Unlike cash, crypto allows fast, automated transfers across many services and countries. This complexity challenges traditional bank-focused tracking methods.
The UN Office on Drugs and Crime estimates that 2–5% of global GDP is laundered yearly. Blockchain tracing firms warn that many illegal funds now flow through crypto. This has increased regulatory focus on exchanges, on-chain analysis, and cross-border cooperation.
Details of the Treasury’s Sanctions
OFAC targeted specific North Korea-linked facilitators and entities:
- Bankers Jang Kuk Chol and Ho Jong Son managed $5.3 million in crypto linked to ransomware and IT-worker scams for First Credit Bank.
- Korea Mangyongdae Computer Technology Company (KMCTC) and president U Yong Su ran North Korean IT teams in China and laundered money through proxy accounts.
- A network using shell companies, offshore agents, and foreign banks in China and Russia helped move North Korean funds.
Treasury linked these groups to North Korea’s broader tactics.
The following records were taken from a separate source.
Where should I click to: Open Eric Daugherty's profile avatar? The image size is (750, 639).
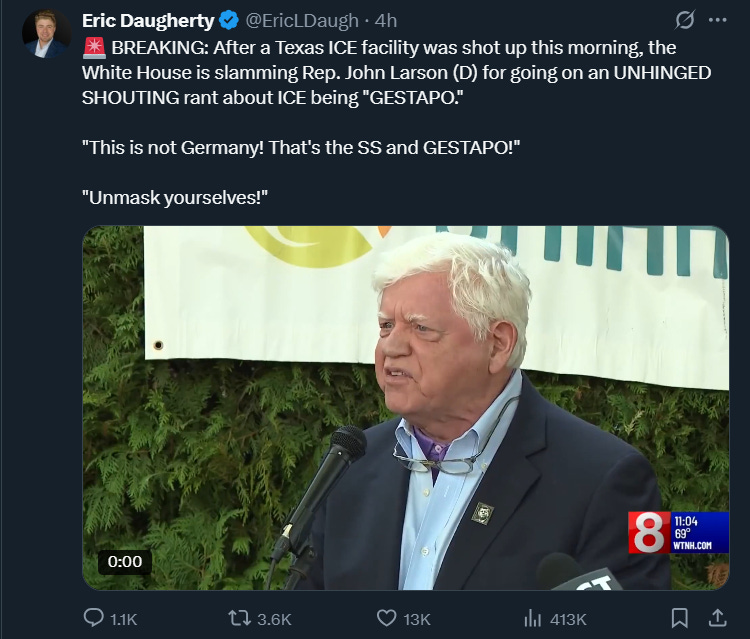pyautogui.click(x=46, y=34)
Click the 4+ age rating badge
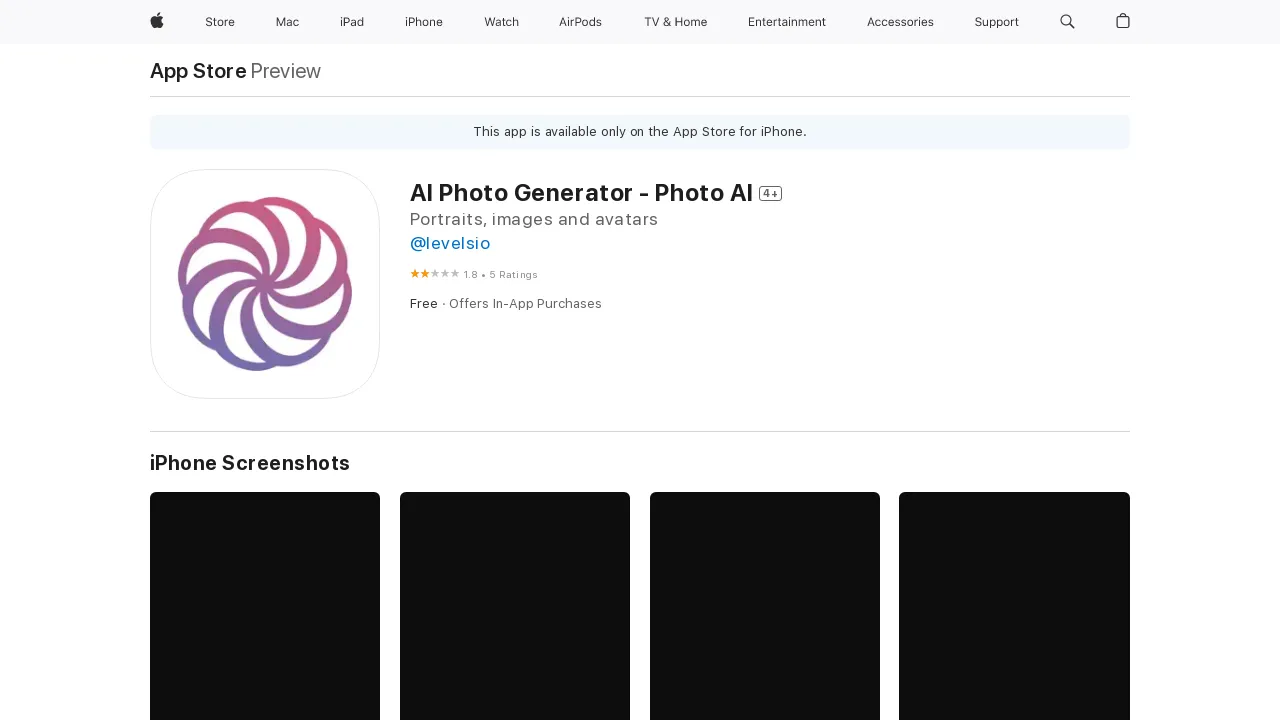Screen dimensions: 1280x720 click(770, 193)
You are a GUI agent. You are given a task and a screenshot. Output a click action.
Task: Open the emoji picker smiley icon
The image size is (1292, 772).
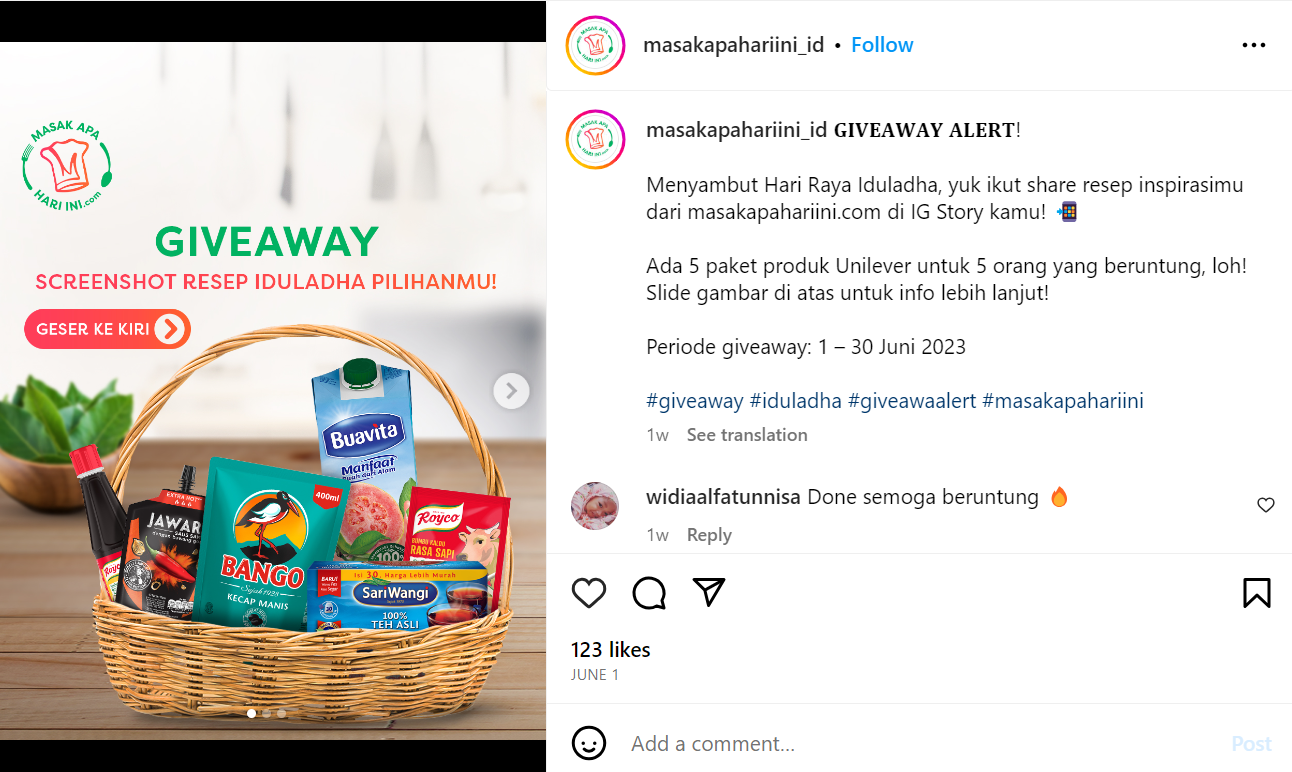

These include state-directed cyber theft, social engineering hacks, and contract fraud using false identities for overseas IT workers. OFAC said North Korea-linked hackers stole over $3 billion in cryptocurrency in the past three years.
The new designations rely on executive orders countering cybercrime and sanctions evasion. OFAC expanded the SDN List to include crypto addresses, showing it treats blockchain identifiers as enforceable sanctions targets.
Common Methods in North Korea’s Schemes
Treasury highlighted recurring tactics used by North Korea in laundering money:
- Fake IDs and proxies to hide nationality and use local banks.
- Cross-border laundering through shell companies, weak jurisdictions, and unregulated exchanges.
- Use of crypto mixers and small transfers to obscure fund origins.
- Remote hires posing as freelancers to infiltrate company networks and steal data or assets.
Past investigations linked Lazarus-style groups to major crypto heists and laundering routes exploiting lax exchange and OTC controls. These events have prompted some U.S. companies to tighten hiring and security procedures.
Industry Response and Future Enforcement
The Treasury’s sanctions follow several high-profile attacks and industry reactions this year. Crypto firms have strengthened onboard processes and employee vetting after attempts by North Korean operatives to gain contractor roles. For example, Coinbase tightened rules for staff handling sensitive systems.
International incidents, such as the Lykke breach, show how exchange failures can lead to insolvency, regulatory problems, and cross-border enforcement. UK and EU authorities warn that unchecked stablecoin and crypto flows pose systemic and cyber risks.
The Treasury plans to keep targeting financial facilitators aiding North Korea. Future steps include monitoring more crypto addresses, scrutinizing banking proxies, and pressuring exchanges, custodians, and OTC desks. Stronger KYC and AML measures and cooperation on freezing illicit funds will be critical.
Crypto firms face a clear warning: improve identity verification, enhance on-chain monitoring, and secure fiat gateways to avoid involvement in laundering.
Summary
The U.S. Treasury is intensifying efforts to disrupt North Korea’s financial networks. Sanctions now target hackers and the pipelines converting stolen crypto into usable funds. By adding blockchain identifiers to enforcement tools, Treasury increases pressure on crypto firms and banks to improve controls. This push will likely boost cross-border cooperation and require faster adoption of stronger compliance and security practices across the crypto industry.